WHAT THE TASK REQUIRES. The answer must be every entry, given again word for word.

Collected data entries
▼

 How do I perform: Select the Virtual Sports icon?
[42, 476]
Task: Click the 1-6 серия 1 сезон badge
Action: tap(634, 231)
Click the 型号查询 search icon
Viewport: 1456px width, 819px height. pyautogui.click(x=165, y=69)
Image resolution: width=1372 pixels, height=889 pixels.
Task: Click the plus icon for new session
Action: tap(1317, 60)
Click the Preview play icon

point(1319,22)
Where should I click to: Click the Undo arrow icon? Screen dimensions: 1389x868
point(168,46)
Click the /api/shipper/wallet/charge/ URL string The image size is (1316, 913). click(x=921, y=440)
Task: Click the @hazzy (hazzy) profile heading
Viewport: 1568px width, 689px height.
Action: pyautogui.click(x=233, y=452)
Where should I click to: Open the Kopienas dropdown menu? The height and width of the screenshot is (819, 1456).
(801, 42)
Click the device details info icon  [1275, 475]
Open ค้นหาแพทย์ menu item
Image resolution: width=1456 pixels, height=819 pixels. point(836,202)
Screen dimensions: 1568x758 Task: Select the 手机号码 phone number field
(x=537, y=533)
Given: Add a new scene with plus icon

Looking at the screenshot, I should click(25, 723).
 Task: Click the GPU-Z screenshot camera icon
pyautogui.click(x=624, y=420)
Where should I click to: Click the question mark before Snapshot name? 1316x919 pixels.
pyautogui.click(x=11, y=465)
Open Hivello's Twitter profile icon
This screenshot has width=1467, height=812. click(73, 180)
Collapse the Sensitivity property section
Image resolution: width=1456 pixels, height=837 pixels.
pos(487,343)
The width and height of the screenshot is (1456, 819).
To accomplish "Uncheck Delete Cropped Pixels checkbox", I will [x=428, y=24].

▲

THE ANSWER.
 How do I perform: Select the Virtual Sports icon?
[42, 476]
Task: Click the 1-6 серия 1 сезон badge
Action: tap(634, 231)
Click the 型号查询 search icon
Viewport: 1456px width, 819px height. pyautogui.click(x=165, y=69)
Image resolution: width=1372 pixels, height=889 pixels.
Task: Click the plus icon for new session
Action: tap(1317, 60)
Click the Preview play icon

point(1319,22)
Where should I click to: Click the Undo arrow icon? Screen dimensions: 1389x868
point(168,46)
Click the /api/shipper/wallet/charge/ URL string The image size is (1316, 913). click(x=921, y=440)
Task: Click the @hazzy (hazzy) profile heading
Viewport: 1568px width, 689px height.
Action: pyautogui.click(x=233, y=452)
Where should I click to: Open the Kopienas dropdown menu? The height and width of the screenshot is (819, 1456).
(801, 42)
Click the device details info icon  [1275, 475]
Open ค้นหาแพทย์ menu item
Image resolution: width=1456 pixels, height=819 pixels. point(836,202)
Screen dimensions: 1568x758 Task: Select the 手机号码 phone number field
(x=537, y=533)
Given: Add a new scene with plus icon

Looking at the screenshot, I should click(25, 723).
 Task: Click the GPU-Z screenshot camera icon
pyautogui.click(x=624, y=420)
Where should I click to: Click the question mark before Snapshot name? 1316x919 pixels.
pyautogui.click(x=11, y=465)
Open Hivello's Twitter profile icon
This screenshot has width=1467, height=812. click(73, 180)
Collapse the Sensitivity property section
Image resolution: width=1456 pixels, height=837 pixels.
pos(487,343)
The width and height of the screenshot is (1456, 819).
To accomplish "Uncheck Delete Cropped Pixels checkbox", I will [x=428, y=24].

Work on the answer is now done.